Each line of the records containing "target" is to be copied out and returned.

(Provided records Opens)

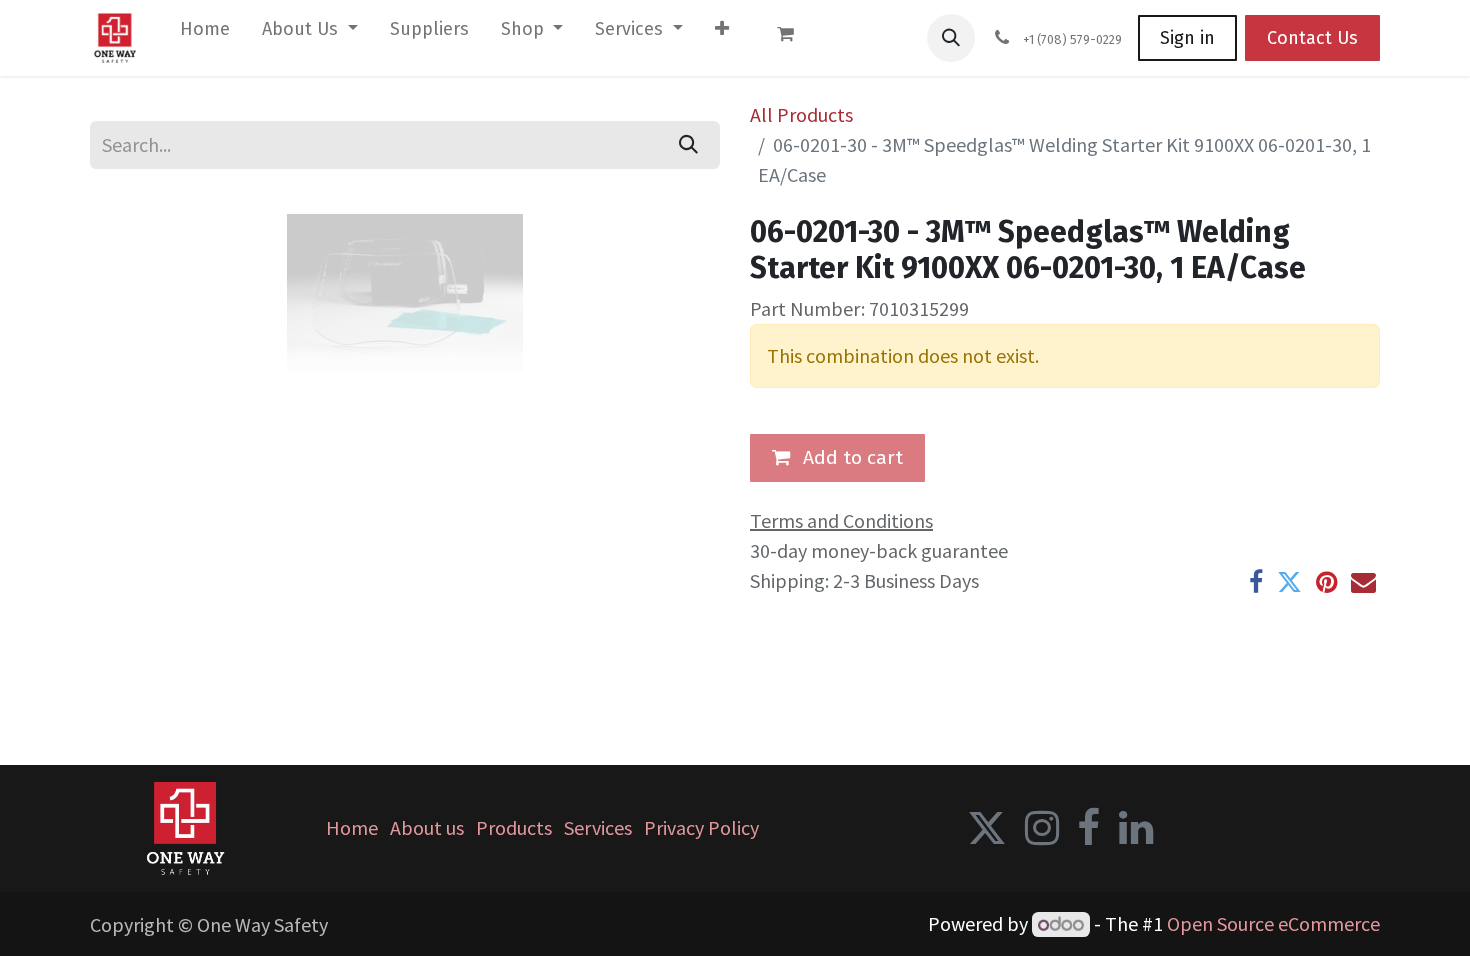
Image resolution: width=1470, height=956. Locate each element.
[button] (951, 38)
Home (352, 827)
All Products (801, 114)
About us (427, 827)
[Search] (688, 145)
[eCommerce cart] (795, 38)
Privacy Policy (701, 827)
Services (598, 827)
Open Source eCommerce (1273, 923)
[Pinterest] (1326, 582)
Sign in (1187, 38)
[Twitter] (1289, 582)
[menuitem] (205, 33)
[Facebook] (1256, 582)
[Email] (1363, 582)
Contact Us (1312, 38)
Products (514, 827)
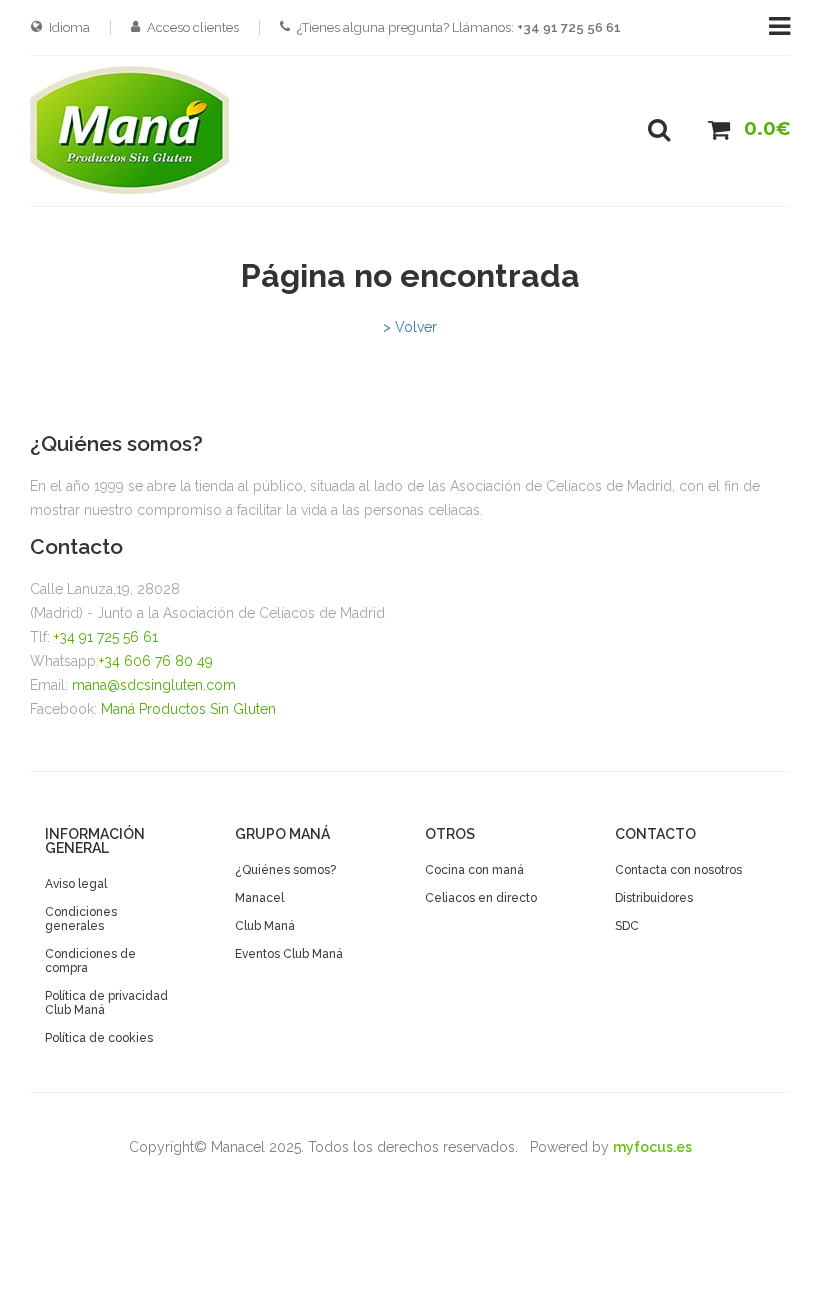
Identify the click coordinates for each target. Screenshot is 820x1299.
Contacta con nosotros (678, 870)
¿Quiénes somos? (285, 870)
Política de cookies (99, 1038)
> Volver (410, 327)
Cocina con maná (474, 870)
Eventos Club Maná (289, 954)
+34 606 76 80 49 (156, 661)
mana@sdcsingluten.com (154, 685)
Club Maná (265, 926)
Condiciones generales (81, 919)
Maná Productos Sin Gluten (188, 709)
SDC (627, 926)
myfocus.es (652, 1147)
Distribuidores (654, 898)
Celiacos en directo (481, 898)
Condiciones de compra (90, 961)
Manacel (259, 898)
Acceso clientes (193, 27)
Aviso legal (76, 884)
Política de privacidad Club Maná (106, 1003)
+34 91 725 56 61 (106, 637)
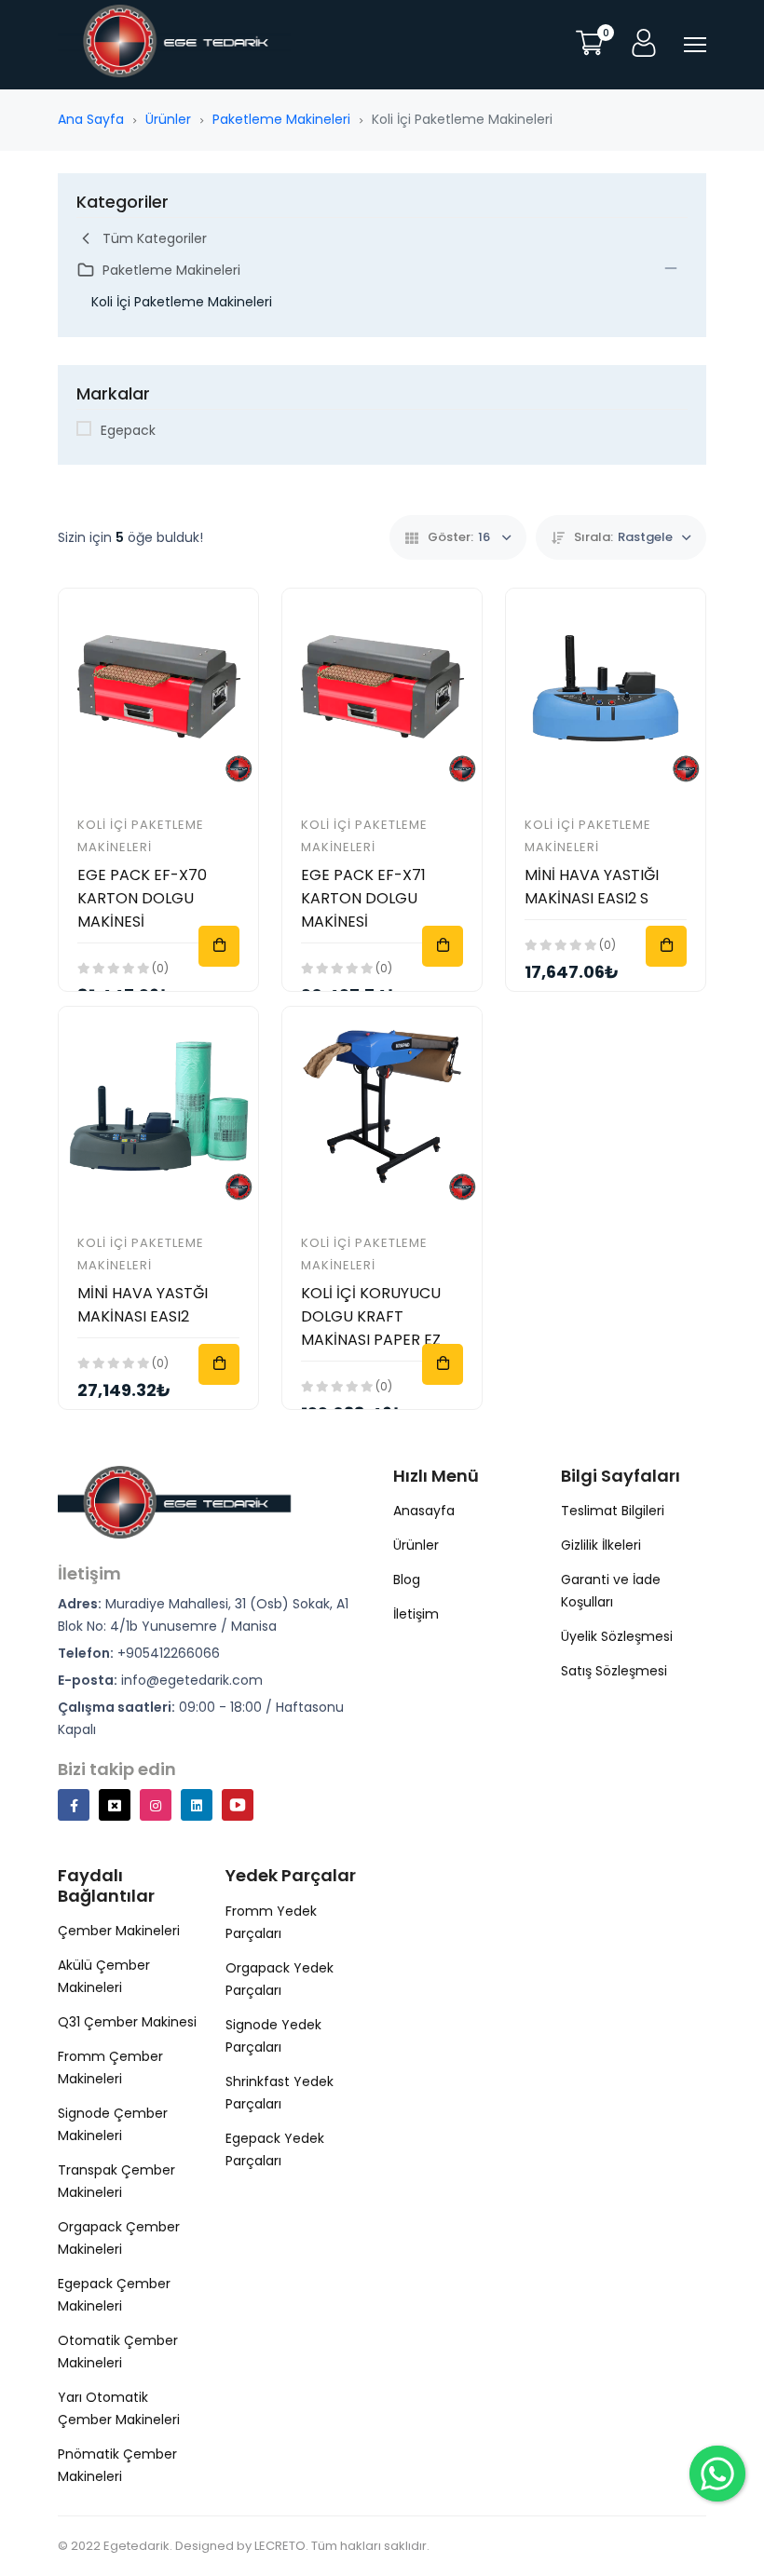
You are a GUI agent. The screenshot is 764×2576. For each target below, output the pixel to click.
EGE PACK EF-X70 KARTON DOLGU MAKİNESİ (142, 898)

(Provided records Closes)

Result
Identify the click coordinates for each target. Screenshot is 820x1299.
You are a GUI agent. The screenshot is 764×2576. For each target below, output the pixel to click.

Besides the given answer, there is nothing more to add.